(TEXT PROVIDED begins)

BY JUDY CARMACK BROSS
Who has not wished, at some point, to dive right into one of Paul Gaugin’s canvases, right into his magical renderings of Tahiti with green and red horses, mysterious symbols on woodcuts, and bewitchingly beautiful people with flowers behind their ears?
This summer, the Art Institute of Chicago will offer visitors 200 works showing the impressionist artist’s expansive vision as expressed in paintings, woodcuts, furniture, and ceramics. Through new imagining technology, previously unknown secrets of his methods and materials will be revealed.
This sneak peak seems like the perfect antidote to dreary March weather in Chicago, far from Tahiti’s sunshine.
For over four years, Harriet Stratis, the Art Institute’s senior research conservator in the Department of Prints and Drawings, has placed under her microscope masterpieces on wood, canvas, paper, and clay for Gauguin: Artist as Alchemist, perfecting her role as scholar, scientist, and sleuth. “I often asked, “What is he trying to tell us about us?” she recalled. The discoveries made through Stratis’s research will appear in cutting edge videos throughout the exhibition.
With the application of new analytical and imaging technologies, the Art Institute has become a global leader in the field of technical art history.
From June 25 until September 10, the Art Institute will present comprehensive picture of the artist’s production based on the Art Institute technical and scientific investigations. Stratis has partnered with Gloria Groom, Chairman of European Painting and Sculpture, and the Chicago Tribune’s 2016 Person of the Year for Museums.

(TEXT PROVIDED ends)
(ENTRIES PROVIDED begins)

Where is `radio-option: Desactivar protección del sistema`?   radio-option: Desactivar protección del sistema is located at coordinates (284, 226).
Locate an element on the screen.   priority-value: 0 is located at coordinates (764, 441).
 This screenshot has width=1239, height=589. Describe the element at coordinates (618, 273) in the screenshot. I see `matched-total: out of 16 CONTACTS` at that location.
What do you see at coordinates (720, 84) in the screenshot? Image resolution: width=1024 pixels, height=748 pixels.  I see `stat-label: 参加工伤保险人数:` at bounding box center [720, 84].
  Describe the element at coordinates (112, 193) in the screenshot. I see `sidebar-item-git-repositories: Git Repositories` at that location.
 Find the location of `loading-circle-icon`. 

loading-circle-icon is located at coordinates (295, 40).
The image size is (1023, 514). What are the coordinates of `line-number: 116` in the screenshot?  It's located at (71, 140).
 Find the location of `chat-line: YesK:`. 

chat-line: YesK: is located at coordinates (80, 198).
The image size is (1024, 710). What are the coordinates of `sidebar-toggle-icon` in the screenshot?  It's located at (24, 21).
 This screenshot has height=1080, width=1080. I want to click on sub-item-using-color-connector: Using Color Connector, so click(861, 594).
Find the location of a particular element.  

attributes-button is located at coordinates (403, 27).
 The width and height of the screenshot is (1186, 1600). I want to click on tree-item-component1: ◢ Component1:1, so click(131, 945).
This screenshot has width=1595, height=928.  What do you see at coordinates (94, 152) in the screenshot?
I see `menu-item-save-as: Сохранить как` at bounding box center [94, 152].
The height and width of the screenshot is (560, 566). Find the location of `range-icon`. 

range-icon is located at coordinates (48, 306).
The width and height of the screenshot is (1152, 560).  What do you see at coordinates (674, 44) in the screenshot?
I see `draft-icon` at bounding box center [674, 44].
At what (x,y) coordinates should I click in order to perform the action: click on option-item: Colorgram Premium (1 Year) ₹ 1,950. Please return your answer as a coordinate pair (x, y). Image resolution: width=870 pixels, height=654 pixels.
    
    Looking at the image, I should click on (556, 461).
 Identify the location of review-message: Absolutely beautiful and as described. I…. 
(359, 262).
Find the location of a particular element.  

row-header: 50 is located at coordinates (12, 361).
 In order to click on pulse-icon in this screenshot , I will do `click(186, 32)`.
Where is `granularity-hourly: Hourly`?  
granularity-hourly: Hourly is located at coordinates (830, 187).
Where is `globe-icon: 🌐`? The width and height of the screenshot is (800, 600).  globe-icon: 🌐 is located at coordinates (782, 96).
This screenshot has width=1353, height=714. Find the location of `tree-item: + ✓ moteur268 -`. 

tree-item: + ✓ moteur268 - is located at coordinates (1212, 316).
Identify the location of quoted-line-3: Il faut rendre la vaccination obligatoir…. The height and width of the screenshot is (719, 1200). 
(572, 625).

(ENTRIES PROVIDED ends)

LIST OF TASKS:
• a. According to the article on the Gauguin exhibition, how many works will the Art Institute of Chicago offer visitors this summer?
• b. From the article on the Gauguin exhibition, pull out the part that opens with the words containing "This sneak peak" and closes with "technical art history.", copying it word for word.
The stored entries are separate from the article and have nothing to do with it.

REPLIES:
• a. 200 works

• b.
This sneak peak seems like the perfect antidote to dreary March weather in Chicago, far from Tahiti’s sunshine.
For over four years, Harriet Stratis, the Art Institute’s senior research conservator in the Department of Prints and Drawings, has placed under her microscope masterpieces on wood, canvas, paper, and clay for Gauguin: Artist as Alchemist, perfecting her role as scholar, scientist, and sleuth. “I often asked, “What is he trying to tell us about us?” she recalled. The discoveries made through Stratis’s research will appear in cutting edge videos throughout the exhibition.
With the application of new analytical and imaging technologies, the Art Institute has become a global leader in the field of technical art history.